Please print the entries below exactly, from the line with "The height and width of the screenshot is (709, 608)." through the line with "Open the app", including both of those lines and leaving out all others.
*** Opening Records to process ***
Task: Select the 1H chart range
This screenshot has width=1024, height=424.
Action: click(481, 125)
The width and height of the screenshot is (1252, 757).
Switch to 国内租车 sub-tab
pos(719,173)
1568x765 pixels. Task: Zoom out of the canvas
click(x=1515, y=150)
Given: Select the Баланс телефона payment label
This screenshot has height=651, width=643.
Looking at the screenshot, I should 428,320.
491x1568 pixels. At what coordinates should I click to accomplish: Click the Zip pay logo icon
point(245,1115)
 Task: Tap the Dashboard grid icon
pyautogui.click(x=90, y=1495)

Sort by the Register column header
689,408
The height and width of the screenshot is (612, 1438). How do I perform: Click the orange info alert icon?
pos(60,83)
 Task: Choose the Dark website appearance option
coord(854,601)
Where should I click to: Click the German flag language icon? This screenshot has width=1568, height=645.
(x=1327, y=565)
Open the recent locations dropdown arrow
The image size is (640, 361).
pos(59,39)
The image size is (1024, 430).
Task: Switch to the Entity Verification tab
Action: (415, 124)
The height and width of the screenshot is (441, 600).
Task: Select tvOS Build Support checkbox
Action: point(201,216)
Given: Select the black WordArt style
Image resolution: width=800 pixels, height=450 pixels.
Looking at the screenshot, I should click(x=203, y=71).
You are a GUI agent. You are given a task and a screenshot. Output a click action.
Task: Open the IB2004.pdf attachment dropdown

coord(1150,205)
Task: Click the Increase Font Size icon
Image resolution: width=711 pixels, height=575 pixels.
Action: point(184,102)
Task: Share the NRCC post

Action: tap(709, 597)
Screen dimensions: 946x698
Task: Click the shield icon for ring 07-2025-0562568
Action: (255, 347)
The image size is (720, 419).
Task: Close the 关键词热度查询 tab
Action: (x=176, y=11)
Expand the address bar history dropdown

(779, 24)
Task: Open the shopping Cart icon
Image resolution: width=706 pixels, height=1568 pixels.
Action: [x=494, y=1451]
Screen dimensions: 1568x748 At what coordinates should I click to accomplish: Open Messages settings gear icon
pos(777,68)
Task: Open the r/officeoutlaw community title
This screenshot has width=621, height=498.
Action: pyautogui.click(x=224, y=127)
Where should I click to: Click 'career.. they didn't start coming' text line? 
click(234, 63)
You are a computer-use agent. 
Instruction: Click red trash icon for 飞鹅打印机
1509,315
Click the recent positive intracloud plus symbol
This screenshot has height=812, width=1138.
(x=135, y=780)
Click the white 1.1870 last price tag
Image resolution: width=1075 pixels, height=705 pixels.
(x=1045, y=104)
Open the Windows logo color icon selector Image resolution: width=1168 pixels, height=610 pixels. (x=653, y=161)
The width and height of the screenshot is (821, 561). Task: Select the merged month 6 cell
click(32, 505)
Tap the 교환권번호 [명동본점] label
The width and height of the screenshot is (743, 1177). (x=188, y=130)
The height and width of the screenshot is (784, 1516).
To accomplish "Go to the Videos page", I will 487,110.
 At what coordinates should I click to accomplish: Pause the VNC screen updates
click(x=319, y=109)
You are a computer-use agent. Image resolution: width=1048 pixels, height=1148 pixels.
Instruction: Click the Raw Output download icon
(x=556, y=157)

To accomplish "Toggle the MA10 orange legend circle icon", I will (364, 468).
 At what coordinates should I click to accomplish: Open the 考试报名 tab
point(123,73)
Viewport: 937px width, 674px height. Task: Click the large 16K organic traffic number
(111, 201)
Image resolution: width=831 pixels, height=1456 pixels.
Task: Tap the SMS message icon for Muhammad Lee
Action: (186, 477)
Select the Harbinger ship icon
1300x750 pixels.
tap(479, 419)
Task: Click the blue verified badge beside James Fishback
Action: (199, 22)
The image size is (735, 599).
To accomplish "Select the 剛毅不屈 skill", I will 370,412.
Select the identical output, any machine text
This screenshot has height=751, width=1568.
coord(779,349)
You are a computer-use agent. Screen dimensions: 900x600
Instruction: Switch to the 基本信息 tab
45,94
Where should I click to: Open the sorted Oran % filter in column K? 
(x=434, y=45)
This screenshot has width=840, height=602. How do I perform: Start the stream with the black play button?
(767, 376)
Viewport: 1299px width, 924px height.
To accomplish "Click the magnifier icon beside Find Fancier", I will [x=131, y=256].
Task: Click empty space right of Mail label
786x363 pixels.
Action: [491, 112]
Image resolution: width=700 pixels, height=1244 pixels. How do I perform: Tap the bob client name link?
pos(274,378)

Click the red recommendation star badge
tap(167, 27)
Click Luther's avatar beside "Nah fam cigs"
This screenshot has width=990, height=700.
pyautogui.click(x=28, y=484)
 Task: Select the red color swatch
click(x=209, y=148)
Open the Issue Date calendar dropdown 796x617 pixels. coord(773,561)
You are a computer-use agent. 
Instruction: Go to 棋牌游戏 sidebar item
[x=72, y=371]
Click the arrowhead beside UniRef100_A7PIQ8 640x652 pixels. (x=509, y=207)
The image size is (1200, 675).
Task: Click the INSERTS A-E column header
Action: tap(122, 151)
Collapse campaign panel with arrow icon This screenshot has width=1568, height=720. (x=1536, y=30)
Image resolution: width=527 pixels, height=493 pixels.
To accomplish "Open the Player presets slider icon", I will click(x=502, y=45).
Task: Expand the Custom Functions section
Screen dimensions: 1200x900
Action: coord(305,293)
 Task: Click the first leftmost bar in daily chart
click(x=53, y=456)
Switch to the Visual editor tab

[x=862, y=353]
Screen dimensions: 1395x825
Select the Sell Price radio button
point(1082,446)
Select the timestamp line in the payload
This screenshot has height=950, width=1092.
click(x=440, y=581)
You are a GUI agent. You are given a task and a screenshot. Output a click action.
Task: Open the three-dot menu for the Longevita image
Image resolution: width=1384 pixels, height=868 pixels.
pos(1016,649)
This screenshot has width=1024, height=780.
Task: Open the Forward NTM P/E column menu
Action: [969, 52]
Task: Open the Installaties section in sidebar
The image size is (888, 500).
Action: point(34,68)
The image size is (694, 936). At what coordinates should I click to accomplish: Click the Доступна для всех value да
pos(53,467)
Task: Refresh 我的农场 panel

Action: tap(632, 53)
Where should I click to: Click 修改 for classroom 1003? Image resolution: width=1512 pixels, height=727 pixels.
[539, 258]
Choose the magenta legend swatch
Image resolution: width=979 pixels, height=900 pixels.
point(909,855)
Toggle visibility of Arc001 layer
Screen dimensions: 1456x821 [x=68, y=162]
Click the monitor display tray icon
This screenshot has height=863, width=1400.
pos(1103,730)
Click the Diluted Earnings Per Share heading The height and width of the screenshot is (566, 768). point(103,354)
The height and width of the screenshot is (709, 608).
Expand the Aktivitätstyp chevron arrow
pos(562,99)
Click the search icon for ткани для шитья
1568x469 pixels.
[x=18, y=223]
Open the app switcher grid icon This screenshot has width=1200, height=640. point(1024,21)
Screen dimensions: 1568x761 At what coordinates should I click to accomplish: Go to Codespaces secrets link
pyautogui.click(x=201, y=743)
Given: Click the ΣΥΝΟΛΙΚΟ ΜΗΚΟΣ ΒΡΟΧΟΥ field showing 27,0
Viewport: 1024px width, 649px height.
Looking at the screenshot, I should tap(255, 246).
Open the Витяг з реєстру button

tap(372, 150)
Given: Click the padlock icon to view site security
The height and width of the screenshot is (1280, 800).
*** Closing Records to process ***
- Response to this exercise -
The height and width of the screenshot is (709, 608).
Expand the Aktivitätstyp chevron arrow
pos(562,99)
Click the search icon for ткани для шитья
1568x469 pixels.
[x=18, y=223]
Open the app switcher grid icon This screenshot has width=1200, height=640. point(1024,21)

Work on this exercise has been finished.